Mit Unverständnis. Keinem Kollegen und keiner Kollegin, unterschiedlichen Dienstalters, leuchtete die Entscheidungen ein, mich ganz ausscheiden zu lassen, statt zu beurlauben. Oft hörte ich den Satz: "Warum lassen die keine Beurlaubung zu? Wir haben doch Personalmangel?".
Was muss sich in der Berliner Justiz verändern, damit wir attraktiv werden für talentierten Nachwuchs?
Der Beruf des Richters und Staatsanwaltes ist durchaus attraktiv: Verantwortung vom ersten Tag in einer sinnstiftenden Tätigkeit. Ich bin jedoch der Auffassung, dass es eines radikalen Umdenkens bedarf. Mit der freien Wirtschaft kann der Justizdienst (schon lange) nicht mehr mithalten. Aus der Sicht eines Proberichters braucht es mehr Transparenz in den Verwaltungsentscheidungen, mehr Mitspracherechte für die Proberichterinnen und Proberichter, mehr "Onboardings" und damit auch eine Anpassung an den privaten Sektor, wo das Vorgenannte und vieles mehr längst auf der Tagesordnung steht – ganz abgesehen von der finanziellen Unterstützung der Großkanzleien bei der Aufnahme eines LL.M. Studiums auch während der Zeit als Rechtsanwalt oder Rechtsanwältin. Damit meine ich nicht, dass – wie bei namhaften Großkanzleien – täglich frisches Obst bereitgestellt werden soll oder Kaffeebohnen vorhanden sind. Wir sind fiskalfinanziert! Aber eine Grundversorgung mit ausreichenden (!) Wasserspendern, Geschirrspülmaschinen und vielleicht mehr als 500 MB Outlook-Speicherplatz sollten im öffentlichen Dienst auch kein Luxus sein. Zudem sollte es die Regel sein, dass gerade in der ordentlichen Gerichtsbarkeit sämtliche Säle mit ausreichender Technik versorgt sind und nicht erst "auf Verfügung". Solange die Landesjustiz es sich nicht zur Aufgabe macht, die Justiz nachhaltig auszustatten und das Denken aus dem letzten Jahrhundert aufzugeben, wird sich meines Erachtens nichts an der derzeitigen Lage ändern.

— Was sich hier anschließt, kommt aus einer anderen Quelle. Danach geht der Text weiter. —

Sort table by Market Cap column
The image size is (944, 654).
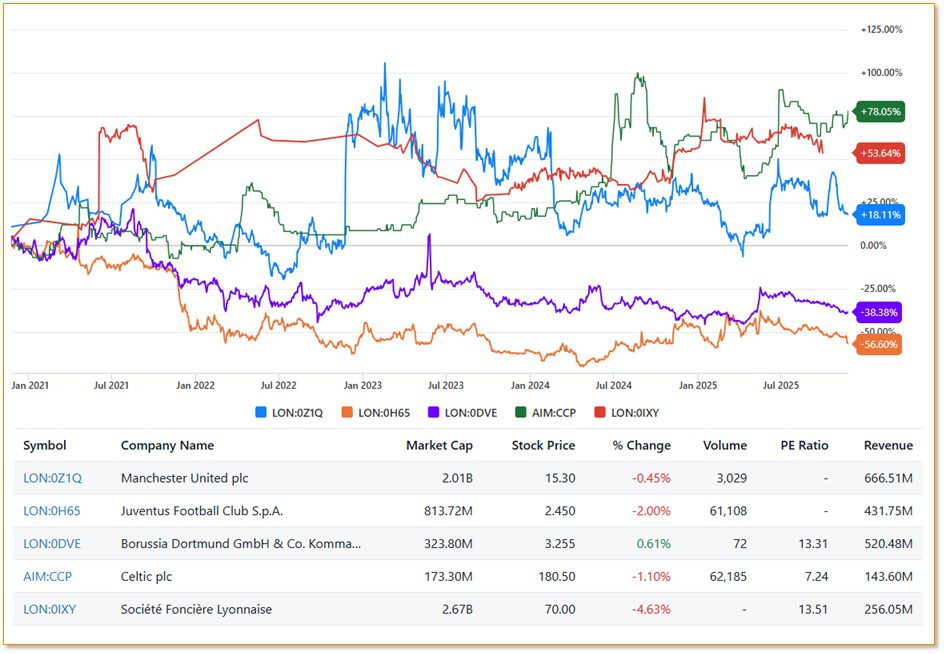[439, 445]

Wirst Du nach Deinem LL.M. in die Justiz zurückkehren?
Das kann ich zum jetzigen Zeitpunkt nicht beantworten, wüsste aber derzeit nicht, warum ich das tun sollte. Ich würde mit einer Zusatzqualifikation aus den USA zurückkehren, ich werde in der Wirtschaft aber auch im Öffentlichen Bundesdienst gute Angebote finden. In Berlin müsste ich mich nochmal für den Proberichterdienst (Bewerbung, Auswahlverfahren, Richterwahlausschuss, amtsärztlicher Untersuchung usw.) bewerben. Loyalität ist eben keine Einbahnstraße. Einen Beruf als Rechtsanwalt im privaten Sektor ziehe ich zum jetzigen Zeitpunkt der vorherigen Tätigkeit daher vor.
Aschkan, ich finde es schade, dich als Kollegen zu verlieren. Ich wünsche dir für Dein Studium in den USA alles Gute. Vielen Dank für die offenen Worte.